Can you quote, word for word, every line from the first line of the records below through the line containing "Viewport: 277px width, 266px height.", and nothing else?

Stored records:
########

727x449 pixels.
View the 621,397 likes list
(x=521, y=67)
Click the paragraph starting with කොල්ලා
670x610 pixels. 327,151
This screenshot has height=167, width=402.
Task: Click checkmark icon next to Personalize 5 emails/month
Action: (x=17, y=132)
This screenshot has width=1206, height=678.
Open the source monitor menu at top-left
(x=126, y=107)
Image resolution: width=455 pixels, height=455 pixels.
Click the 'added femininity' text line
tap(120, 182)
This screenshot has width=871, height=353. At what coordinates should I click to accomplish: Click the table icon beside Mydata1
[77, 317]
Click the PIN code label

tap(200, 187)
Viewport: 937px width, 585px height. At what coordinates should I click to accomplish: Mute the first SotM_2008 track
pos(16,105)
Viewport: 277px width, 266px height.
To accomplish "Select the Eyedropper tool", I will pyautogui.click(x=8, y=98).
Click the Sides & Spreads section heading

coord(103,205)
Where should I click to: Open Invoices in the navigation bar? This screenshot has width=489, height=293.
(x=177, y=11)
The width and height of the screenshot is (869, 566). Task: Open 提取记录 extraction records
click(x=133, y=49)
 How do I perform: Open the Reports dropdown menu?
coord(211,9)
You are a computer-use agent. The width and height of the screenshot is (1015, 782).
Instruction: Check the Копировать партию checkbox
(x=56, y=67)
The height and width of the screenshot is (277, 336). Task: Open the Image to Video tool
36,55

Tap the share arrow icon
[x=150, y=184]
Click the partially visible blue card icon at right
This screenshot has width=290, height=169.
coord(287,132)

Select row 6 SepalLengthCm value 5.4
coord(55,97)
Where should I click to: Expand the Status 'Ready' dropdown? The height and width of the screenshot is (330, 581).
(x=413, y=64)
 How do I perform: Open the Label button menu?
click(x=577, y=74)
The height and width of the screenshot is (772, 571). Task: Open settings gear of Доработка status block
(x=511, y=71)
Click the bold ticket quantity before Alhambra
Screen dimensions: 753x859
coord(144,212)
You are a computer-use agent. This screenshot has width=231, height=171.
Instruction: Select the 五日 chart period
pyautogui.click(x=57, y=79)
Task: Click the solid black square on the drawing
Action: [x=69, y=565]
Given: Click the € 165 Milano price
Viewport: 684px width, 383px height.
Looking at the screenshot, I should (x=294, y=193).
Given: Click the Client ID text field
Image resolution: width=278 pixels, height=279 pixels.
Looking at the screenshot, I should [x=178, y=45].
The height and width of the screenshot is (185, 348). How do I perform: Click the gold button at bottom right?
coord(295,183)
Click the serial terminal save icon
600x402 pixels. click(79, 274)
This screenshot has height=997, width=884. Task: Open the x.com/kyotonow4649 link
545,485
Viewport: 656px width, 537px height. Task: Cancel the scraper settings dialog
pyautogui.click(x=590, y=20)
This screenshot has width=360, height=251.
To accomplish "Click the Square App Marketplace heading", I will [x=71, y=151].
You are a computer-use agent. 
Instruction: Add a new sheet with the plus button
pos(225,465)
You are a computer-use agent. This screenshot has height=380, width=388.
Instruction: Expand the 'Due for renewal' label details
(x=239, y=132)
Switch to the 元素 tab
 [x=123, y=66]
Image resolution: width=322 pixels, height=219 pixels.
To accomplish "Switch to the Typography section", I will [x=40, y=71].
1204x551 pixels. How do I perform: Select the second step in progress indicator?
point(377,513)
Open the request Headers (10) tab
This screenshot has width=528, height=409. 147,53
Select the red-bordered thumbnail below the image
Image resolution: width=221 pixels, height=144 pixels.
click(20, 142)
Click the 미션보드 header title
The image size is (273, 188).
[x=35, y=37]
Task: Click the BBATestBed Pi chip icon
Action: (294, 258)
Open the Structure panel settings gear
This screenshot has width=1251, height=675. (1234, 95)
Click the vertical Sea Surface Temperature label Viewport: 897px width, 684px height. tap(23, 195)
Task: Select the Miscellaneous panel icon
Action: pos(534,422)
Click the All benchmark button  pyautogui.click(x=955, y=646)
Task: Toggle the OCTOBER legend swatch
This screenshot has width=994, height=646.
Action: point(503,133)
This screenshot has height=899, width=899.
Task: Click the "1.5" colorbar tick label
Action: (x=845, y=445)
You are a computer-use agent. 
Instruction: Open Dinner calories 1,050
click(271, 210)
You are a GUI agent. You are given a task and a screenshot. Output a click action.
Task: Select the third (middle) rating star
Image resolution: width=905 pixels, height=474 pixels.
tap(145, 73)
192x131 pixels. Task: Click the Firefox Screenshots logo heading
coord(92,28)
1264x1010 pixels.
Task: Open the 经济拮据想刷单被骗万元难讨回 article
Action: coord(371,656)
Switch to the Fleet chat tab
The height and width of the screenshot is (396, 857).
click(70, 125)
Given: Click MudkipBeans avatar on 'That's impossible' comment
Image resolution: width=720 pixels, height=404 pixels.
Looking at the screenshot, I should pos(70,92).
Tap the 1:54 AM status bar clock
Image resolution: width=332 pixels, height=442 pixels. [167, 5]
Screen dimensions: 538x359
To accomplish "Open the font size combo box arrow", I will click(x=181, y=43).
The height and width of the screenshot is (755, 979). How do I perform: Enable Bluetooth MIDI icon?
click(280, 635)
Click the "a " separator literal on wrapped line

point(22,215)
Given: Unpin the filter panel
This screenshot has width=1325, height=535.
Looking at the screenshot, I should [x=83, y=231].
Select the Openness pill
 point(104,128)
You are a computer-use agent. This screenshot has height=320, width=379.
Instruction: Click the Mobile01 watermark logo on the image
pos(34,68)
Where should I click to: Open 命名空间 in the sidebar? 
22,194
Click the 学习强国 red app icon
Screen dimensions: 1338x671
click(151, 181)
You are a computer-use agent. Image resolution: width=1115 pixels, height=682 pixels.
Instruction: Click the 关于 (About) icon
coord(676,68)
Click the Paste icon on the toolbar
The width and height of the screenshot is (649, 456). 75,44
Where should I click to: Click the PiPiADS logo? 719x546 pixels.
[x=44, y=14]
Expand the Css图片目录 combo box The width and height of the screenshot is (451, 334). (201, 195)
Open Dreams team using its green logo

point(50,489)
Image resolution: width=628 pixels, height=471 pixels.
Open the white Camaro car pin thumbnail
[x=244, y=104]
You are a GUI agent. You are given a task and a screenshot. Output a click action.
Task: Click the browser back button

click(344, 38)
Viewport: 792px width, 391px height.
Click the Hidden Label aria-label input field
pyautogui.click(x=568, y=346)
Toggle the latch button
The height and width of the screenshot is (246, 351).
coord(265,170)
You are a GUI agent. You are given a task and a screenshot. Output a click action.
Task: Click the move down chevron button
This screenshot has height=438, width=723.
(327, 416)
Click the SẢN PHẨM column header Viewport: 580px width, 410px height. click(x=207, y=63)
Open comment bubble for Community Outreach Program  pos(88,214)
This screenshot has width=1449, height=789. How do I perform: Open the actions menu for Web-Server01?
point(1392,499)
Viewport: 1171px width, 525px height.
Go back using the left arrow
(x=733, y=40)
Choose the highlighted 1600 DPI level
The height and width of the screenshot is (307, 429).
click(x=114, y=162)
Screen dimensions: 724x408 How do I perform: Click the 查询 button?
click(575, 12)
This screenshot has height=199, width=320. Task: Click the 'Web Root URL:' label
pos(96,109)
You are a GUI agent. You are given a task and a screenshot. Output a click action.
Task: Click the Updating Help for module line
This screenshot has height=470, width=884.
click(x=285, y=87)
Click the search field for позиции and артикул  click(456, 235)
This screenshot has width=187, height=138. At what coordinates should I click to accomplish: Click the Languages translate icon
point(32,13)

########

> [Written response]
727x449 pixels.
View the 621,397 likes list
(x=521, y=67)
Click the paragraph starting with කොල්ලා
670x610 pixels. 327,151
This screenshot has height=167, width=402.
Task: Click checkmark icon next to Personalize 5 emails/month
Action: (x=17, y=132)
This screenshot has width=1206, height=678.
Open the source monitor menu at top-left
(x=126, y=107)
Image resolution: width=455 pixels, height=455 pixels.
Click the 'added femininity' text line
tap(120, 182)
This screenshot has width=871, height=353. At what coordinates should I click to accomplish: Click the table icon beside Mydata1
[77, 317]
Click the PIN code label

tap(200, 187)
Viewport: 937px width, 585px height. At what coordinates should I click to accomplish: Mute the first SotM_2008 track
pos(16,105)
Viewport: 277px width, 266px height.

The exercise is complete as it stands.